● **GIVEN EXERCISE**
Copy the lines from the one containing "This screenshot has width=855, height=593." to the one containing "Action: [x=91, y=329]", inclusive, exactly as they appear in the listing.

"""

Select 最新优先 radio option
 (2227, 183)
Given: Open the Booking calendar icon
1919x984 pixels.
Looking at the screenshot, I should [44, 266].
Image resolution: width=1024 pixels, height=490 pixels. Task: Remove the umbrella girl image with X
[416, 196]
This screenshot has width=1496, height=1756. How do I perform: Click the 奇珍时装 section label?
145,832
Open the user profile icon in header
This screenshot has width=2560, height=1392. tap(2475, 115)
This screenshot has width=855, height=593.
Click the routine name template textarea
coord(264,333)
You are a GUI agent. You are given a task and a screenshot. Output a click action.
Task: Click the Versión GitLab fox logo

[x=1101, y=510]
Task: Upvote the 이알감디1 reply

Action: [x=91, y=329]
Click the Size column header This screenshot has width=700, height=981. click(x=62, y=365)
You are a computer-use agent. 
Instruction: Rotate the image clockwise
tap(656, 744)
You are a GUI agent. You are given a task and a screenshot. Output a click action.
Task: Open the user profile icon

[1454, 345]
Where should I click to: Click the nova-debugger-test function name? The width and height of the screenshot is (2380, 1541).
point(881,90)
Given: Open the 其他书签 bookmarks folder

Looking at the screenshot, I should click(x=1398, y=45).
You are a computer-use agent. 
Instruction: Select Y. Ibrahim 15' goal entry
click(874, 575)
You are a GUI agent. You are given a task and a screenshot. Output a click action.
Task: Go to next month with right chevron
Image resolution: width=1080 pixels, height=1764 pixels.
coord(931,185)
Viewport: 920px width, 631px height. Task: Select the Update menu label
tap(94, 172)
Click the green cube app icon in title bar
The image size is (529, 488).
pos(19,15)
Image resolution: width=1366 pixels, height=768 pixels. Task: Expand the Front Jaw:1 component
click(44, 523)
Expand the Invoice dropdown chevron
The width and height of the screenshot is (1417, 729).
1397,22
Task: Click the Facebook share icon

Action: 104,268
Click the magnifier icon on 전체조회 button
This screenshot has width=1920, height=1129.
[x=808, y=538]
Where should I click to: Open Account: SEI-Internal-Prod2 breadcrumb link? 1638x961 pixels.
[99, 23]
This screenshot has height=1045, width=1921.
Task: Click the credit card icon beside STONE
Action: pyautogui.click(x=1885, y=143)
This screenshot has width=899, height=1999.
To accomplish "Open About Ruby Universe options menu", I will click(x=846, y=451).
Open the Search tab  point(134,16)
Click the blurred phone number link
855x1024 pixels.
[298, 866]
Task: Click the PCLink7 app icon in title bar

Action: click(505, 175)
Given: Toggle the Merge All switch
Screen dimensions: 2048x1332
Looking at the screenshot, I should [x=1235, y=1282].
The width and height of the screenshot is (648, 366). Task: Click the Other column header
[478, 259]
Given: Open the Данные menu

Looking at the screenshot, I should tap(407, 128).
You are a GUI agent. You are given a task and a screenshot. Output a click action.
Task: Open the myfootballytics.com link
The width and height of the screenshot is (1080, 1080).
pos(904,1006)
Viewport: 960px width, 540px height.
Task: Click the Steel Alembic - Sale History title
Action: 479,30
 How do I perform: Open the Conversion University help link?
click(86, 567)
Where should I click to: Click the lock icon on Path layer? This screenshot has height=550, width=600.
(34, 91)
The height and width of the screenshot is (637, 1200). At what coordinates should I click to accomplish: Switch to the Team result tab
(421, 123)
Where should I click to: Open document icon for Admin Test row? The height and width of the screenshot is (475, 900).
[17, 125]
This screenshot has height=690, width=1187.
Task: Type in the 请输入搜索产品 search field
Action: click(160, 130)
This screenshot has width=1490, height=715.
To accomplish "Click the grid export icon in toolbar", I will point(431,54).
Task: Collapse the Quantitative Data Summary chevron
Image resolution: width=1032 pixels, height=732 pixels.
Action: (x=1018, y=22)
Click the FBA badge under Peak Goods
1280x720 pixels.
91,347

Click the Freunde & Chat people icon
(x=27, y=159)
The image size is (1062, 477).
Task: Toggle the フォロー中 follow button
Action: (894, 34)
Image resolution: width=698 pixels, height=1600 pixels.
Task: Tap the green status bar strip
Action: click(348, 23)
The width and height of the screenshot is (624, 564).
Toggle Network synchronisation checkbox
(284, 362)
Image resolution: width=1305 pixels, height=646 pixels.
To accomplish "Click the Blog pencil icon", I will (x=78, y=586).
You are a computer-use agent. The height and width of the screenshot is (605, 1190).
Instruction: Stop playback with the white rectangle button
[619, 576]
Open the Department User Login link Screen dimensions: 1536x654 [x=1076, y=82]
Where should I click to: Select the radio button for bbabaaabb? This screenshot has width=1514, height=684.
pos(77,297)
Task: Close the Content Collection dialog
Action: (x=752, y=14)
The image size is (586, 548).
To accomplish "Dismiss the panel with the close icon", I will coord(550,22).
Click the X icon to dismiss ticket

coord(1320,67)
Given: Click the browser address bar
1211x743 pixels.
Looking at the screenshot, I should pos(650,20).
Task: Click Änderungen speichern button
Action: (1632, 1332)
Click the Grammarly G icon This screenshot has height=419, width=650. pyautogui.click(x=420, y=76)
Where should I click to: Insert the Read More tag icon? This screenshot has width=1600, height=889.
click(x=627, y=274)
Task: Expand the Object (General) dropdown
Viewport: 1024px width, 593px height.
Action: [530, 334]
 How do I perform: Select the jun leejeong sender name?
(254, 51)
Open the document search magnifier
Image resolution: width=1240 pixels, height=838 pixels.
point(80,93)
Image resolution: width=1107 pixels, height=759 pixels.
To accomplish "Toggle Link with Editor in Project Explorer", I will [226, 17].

"""

● **SOLUTION FOR THIS EXERCISE**
This screenshot has width=855, height=593.
Click the routine name template textarea
coord(264,333)
You are a GUI agent. You are given a task and a screenshot. Output a click action.
Task: Click the Versión GitLab fox logo

[x=1101, y=510]
Task: Upvote the 이알감디1 reply

Action: [x=91, y=329]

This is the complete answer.